Rob Fields:I think what keeps me optimistic, maybe ironically, is that Healthcare is kind of a disaster at the moment. And I think a lot of health systems are looking at a, you know, I think cautious if not grim outlook on supply and demand and how they're going to sustain themselves over the next 20 years. And I think that creates a ton of opportunity to think differently than we have in the last 20 years. And in particular, in the areas of value-based care and population health, that's what keeps me optimistic is that there are only a few paths to solve the supply demand mismatch problems and the economic mismatch problems of the industry today. And I think value based care is one of them. And so I'm optimistic that folks will, besides pop health leaders, I'm optimistic that more folks will pay attention because they will have to.
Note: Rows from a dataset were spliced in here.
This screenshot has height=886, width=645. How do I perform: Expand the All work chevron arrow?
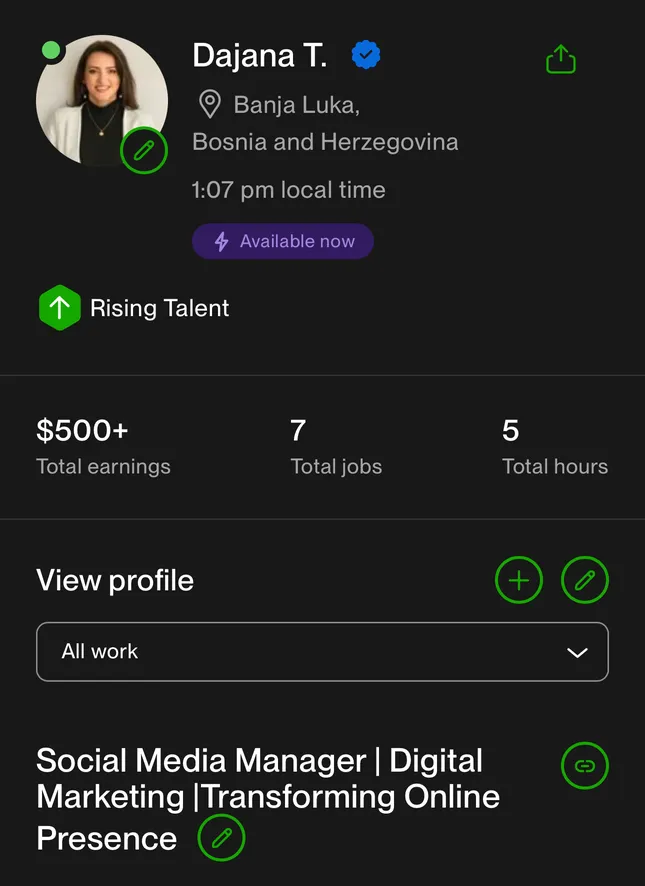point(577,653)
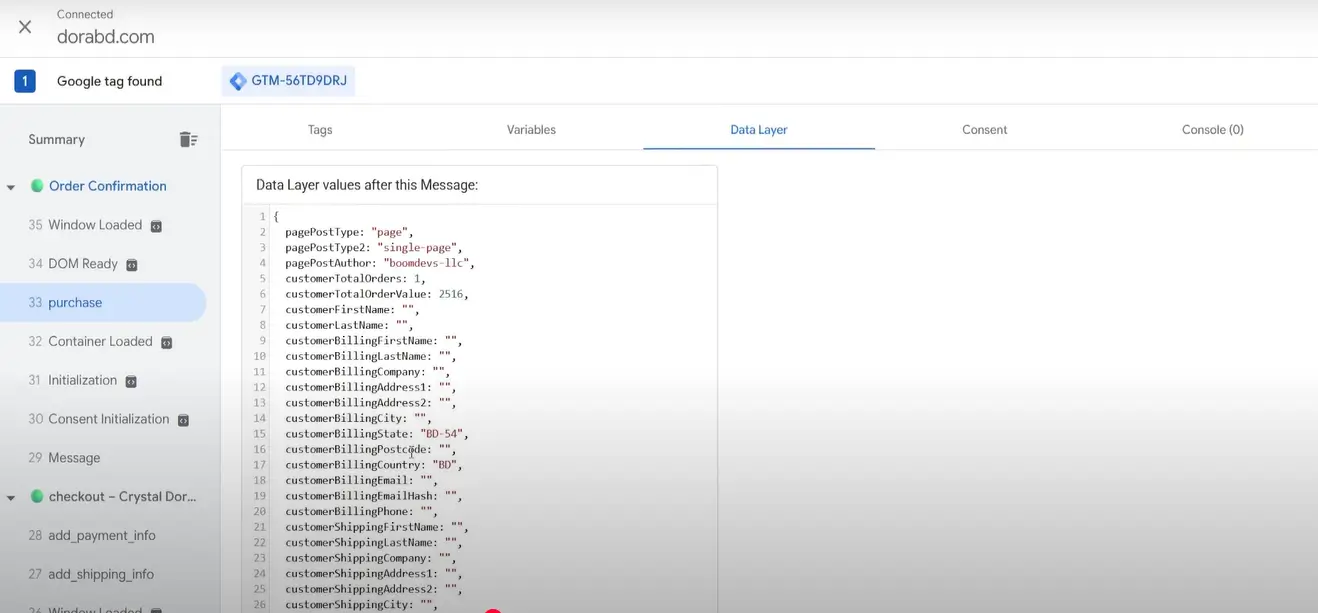Close the Tag Assistant debug panel
Screen dimensions: 1318x613
click(x=25, y=27)
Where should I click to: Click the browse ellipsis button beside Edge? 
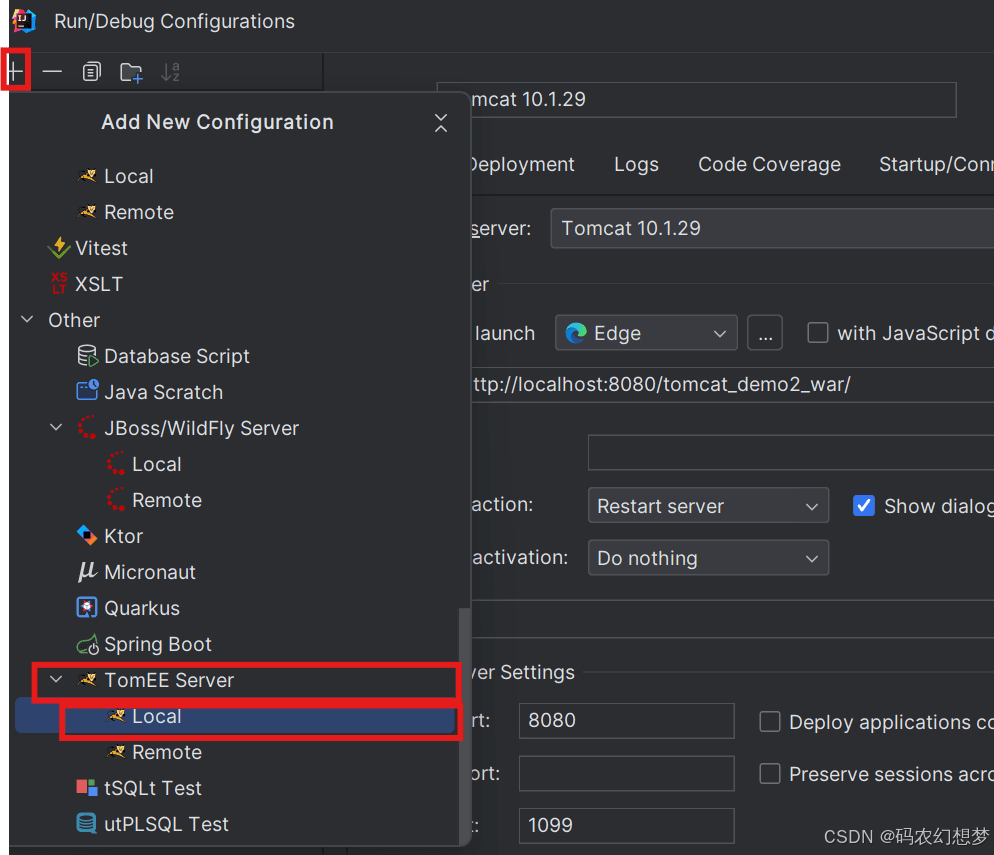pos(764,333)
And so I think in the midst of crisis, you know the what's that cliche like, never waste a good crisis, or however it goes, I’m sure I’m butchering it. But it it feels a little like that at the moment. So just I think keep focused and keep thinking creatively. Adapt your language, right, because it's all about behavior change. How you're gonna convince people? Listen to what the feedback is and adapt. I think there's a path.
Rebecca Grandy:Yeah, for sure.
Value based care. You know, I truly believe value-based care and team-based care are the future of healthcare. I think the nitty gritty and the nuances of how we do it, there's a lot to be figured out there still.
Rob Fields:A lot to be figured out. There's a ton of opportunity in technology that makes me optimistic too. You know, a lot ways, a lot of ways that we can engage an individual patient into behavior change that doesn't require a, you know, 1000 costly phone calls from staff and new ways to engage. That keeps me optimistic too. I think we have opportunities.
Rebecca Grandy:Well, thank you so much for spending time with us today.
Rob Fields:Yeah. Thanks for having me.
Rebecca Grandy:Yeah, it's good to see you again.
Rob Fields:Likewise, likewise in hope things in North Carolina are going smoothly.